She, of course, wasn't really on board with that idea. My father in law, a legal grower in their home state, researched cannabis treatments and began to provide what he could for her where traditional medicine had given up. Sure enough, though it took far longer than it would have for a healthy person, the abscess began to improve. She slept a lot and didn't heal much, but those days she was given became weeks, which became months. A woman sent home to die in a wheelchair moved to a walker, then began getting out again - and it seemed that perhaps she wasn't about to let what was unarguably a terrible situation get her down.

Unfortunately over the holidays she became ill. Common things that would get any of us down for a few days were a disaster for her, and now there seems to be no question of the inevitable. We are merely trying to determine how long, now, instead of trying to determine what's next. There is no what's next. That question is obvious. And it's heartbreaking.

We were lucky enough over the summer to be able to go visit them. Our stay wasn't long enough - though, how long would have been long enough? - but it gave the boys a chance to see a place they'd never been before, to see the place that Daddy grew up, and to spend quality time with family that they had last seen when they were too young to form memories. We took pictures, saw sights, they went on a train and airplanes and went fishing for the first time. They got to experience so many things - but most of all, they got to spend time with Grandma. They understood the pretense, that we needed to be there because she was sick, but the urgency of the whole thing was understandably lost on them.

Now, I have to come to terms with the fact that those few days in August were likely the last time I will have ever seen her. That every other time my oldest two had seen them, they were too young to make memories - and the last time they got to see her, will have literally been the last time. I think we knew those things, but at the same time, she improved little by little, and we had hope. Hope that she was stronger, maybe, than what was ravaging her. Stronger than such a silly little word like "cancer", just five letters long. Maybe as long in letters as she is in feet tall.

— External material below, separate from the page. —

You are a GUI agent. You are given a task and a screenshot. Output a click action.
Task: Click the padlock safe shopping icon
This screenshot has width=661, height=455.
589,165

But earlier this month my father in law sent the email, the one none of us wanted to get: she understood, he said. She got it. She realized she wasn't getting better, and there was no "see you next time".

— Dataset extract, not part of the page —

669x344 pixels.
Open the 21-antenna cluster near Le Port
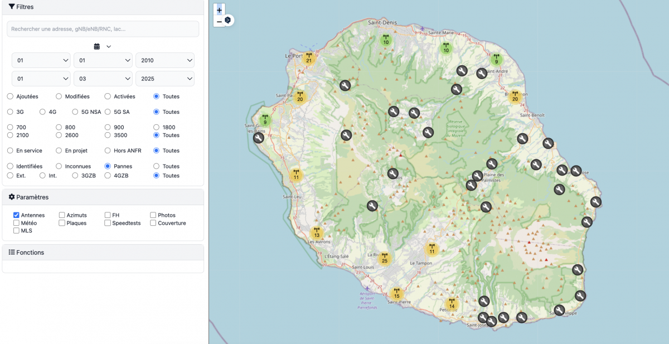309,59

I'm not sure how to process this. I've never lost a parent, and while we always assumed my mother would surely experience some kind of life threatening health crisis first, instead I'm trying to figure out how to guide my husband through losing his mother. She has, for half my life, been a force of comfort and strength, a small but powerful person that I knew I could call and talk to whenever I needed to vent, or needed a willing ear that would listen to me. And she did, every time, without fail. Now, I have to try to figure out how to help him, and help the kids, understand - why Daddy is so sad, why Mommy is frustrated, why Daddy will (hopefully) be leaving in a week or two to go see them on his own, without the rest of us.

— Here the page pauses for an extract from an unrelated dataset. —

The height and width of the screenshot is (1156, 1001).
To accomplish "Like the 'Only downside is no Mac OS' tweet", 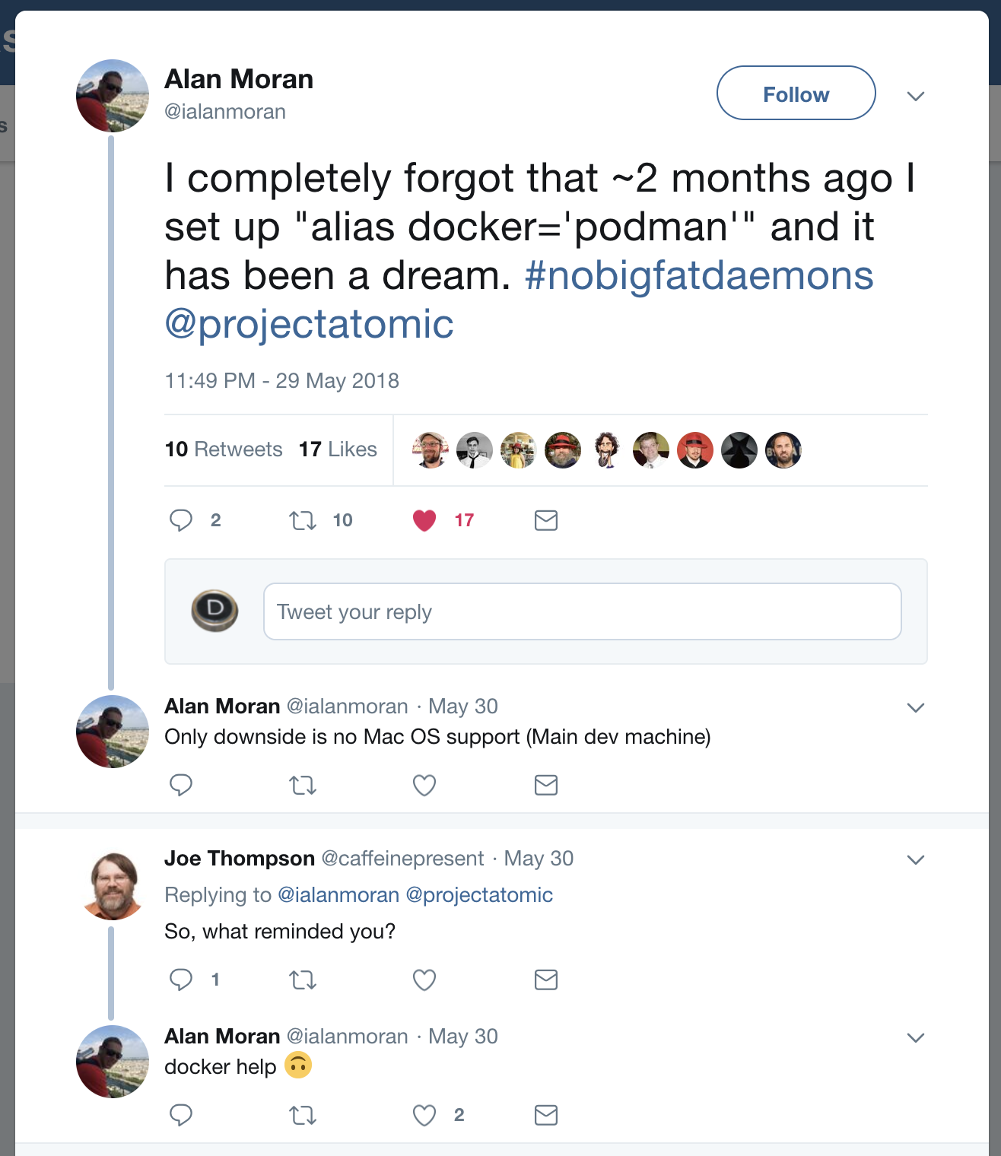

Because I want him to get to say goodbye.

I feel like I didn't get to. I know that the boys didn't, and I have a lot of guilt about that. But I don't think any of us wanted that summer trip to be a goodbye. We all hoped it wasn't. For them it was a unique vacation, a new experience, a fun trip. Thinking of it as a goodbye would have ruined so much of their view of the whole thing, would have filled them with confusion and dread instead of excitement and wonder. I wish she'd felt better, so we could have gone and done more things with her, but at the same time, I don't hold it against her.

I think, as hopeful as we all were, we knew the demon she was fighting was strong. Too strong.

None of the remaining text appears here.